Entretien avec Thomas H. Ogden, par N. Gougoulis et K. Driffield. Pour une nouvelle sensibilité analytique ou « que veux-tu être quand tu seras grand ? », Le Carnet Psy.

Thomas H. Ogden est un psychiatre et psychanalyste américain, né en 1946. Son œuvre, héritière des conquêtes postbioniennes, est aujourd’hui considérée comme l’une des plus robustes et novatrices de la psychanalyse contemporaine. Il est l’auteur d’une dizaine d’essais psychanalytiques traduits en 18 langues, et de trois romans. Ancien psychiatre à la clinique Tavistock, à Londres, il est membre de l’Institut psychanalytique de Californie du Nord et de l’Association psychanalytique internationale, co-fondateur et directeur du Center for the Advanced Studies of the Psychoses, à San Francisco.

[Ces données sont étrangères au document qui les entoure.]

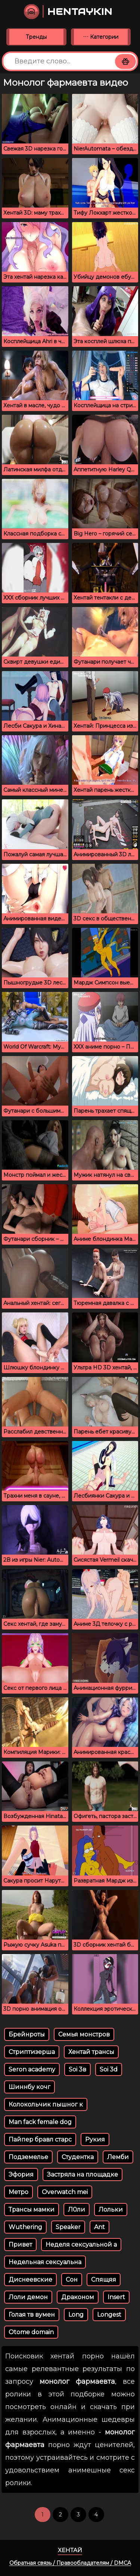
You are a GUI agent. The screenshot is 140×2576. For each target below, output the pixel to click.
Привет (20, 2244)
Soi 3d (109, 2069)
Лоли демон (28, 2297)
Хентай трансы (91, 2051)
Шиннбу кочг (29, 2086)
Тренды (36, 37)
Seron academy (32, 2069)
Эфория (21, 2174)
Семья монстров (84, 2034)
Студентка (78, 2157)
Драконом (77, 2297)
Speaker (68, 2227)
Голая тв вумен (32, 2314)
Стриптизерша (32, 2051)
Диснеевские (30, 2279)
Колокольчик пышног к (46, 2104)
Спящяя (103, 2279)
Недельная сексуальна (45, 2262)
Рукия (95, 2139)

Réalisé en 2020, cet entretien passionnant et chaleureux, mené par Nicolas Gougoulis et Katryn Driffield, est paru en anglais octobre 2021, à l’International Forum of Psychoanalysis. Carnet psy le publie ici à l’occasion de la parution du dernier ouvrage de l’auteur, Vers une nouvelle sensibilité psychanalytique. Dans ce livre, Ogden plaide pour une pratique décidément tournée vers les capacités thérapeutiques et transformatrices de la rencontre analytique, vécue comme l’outil d’une psychanalyse « ontologique ».
La traduction est assurée par Jean-Baptiste Desveaux.

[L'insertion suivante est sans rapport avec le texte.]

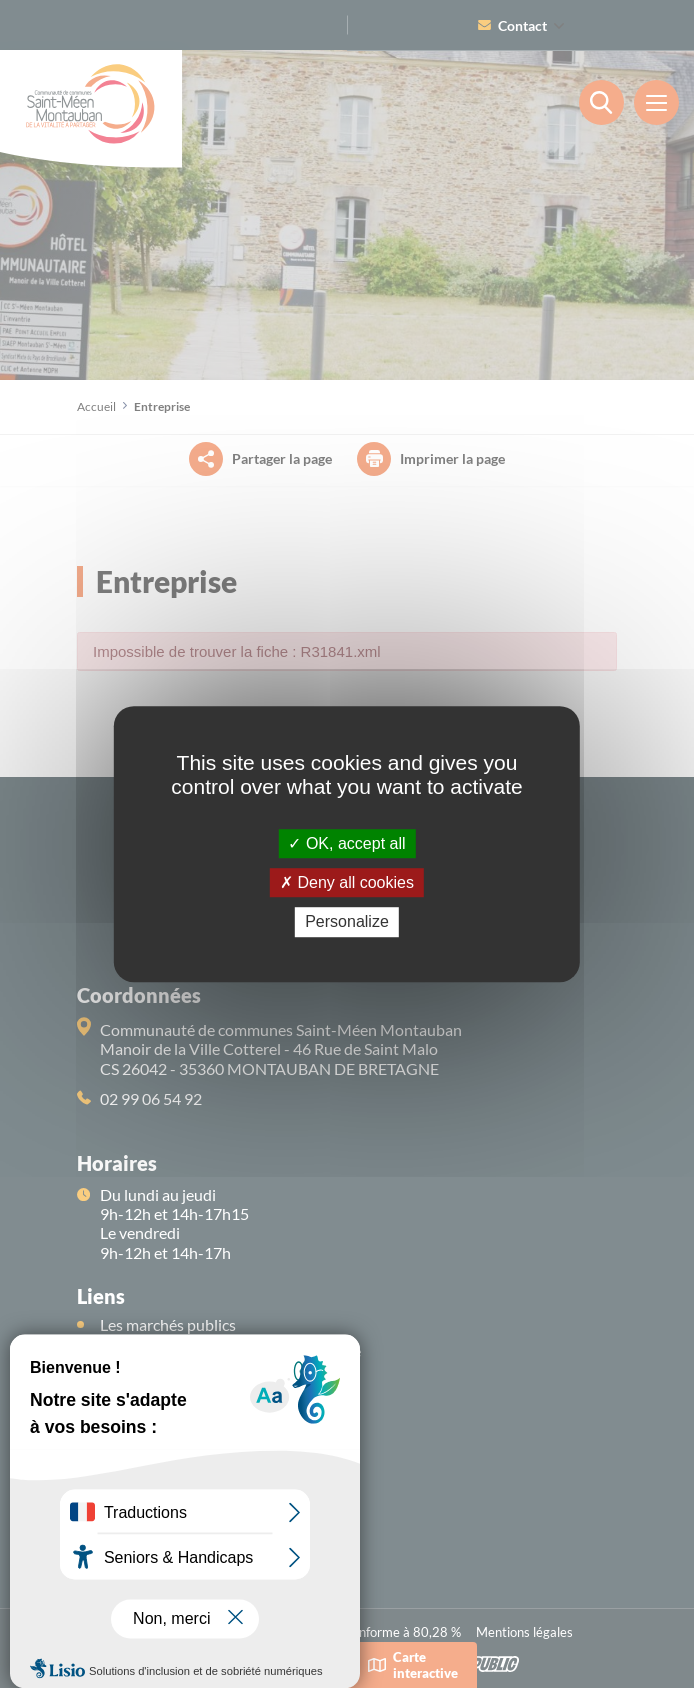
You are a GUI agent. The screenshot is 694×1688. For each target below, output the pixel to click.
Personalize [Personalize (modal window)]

N. G. & K. D. — Pouvez-vous nous raconter comment vous êtes devenu psychanalyste ?
Thomas H. Ogden — Ma rencontre avec la psychanalyse a eu lieu assez tôt dans ma vie. Ma mère a commencé une analyse lorsque j’avais 3 ans (c’était en 1949). Elle n’a jamais employé des termes ou des concepts psychanalytiques en parlant avec moi, mais, rétrospectivement, je crois que son analyse lui a donné une capacité d’introspection plus grande qui a eu une influence sur ses manières d’être auprès moi. Je me souviens aussi que son analyste était une présence supplémentaire à nos dîners chaque soir, avec ma mère, mon père et mon frère cadet… À l’âge de 6 ans, j’ai dû commencer une thérapie psychanalytique qui a duré environ 3 ans. J’en ai gardé de nombreux souvenirs, et déjà à l’époque j’étais tout à fait conscient que cela (parler et jouer, tout simplement) m’avait considérablement aidé à surmonter mes difficultés.
Mon père n’était pas très ouvert à la discussion, il était plutôt absorbé par son amour des arts, surtout de la peinture et de la musique. Parfois, le soir, je m’endormais en l’écoutant s’entraîner au piano, reprendre un passage encore et encore d’une manière qui me réconfortait profondément. Mon père avait servi dans le Pacifique durant 4 ans, à la Seconde Guerre mondiale, et en était revenu avec ce qu’aujourd’hui on appellerait « syndrome de stress post-traumatique » et que, à l’époque, on appelait « ne jamais parler de sa vie de soldat ». Il a longtemps cherché un analyste susceptible de pouvoir l’aider, puis, après pas mal d’années, il a fini par en trouver un, quand j’entrai dans l’adolescence. C’était un analyste chevronné, qui possédait cette capacité de faire ce que j’estime être le plus important chez un analyste : inventer la psychanalyse pour chaque patient.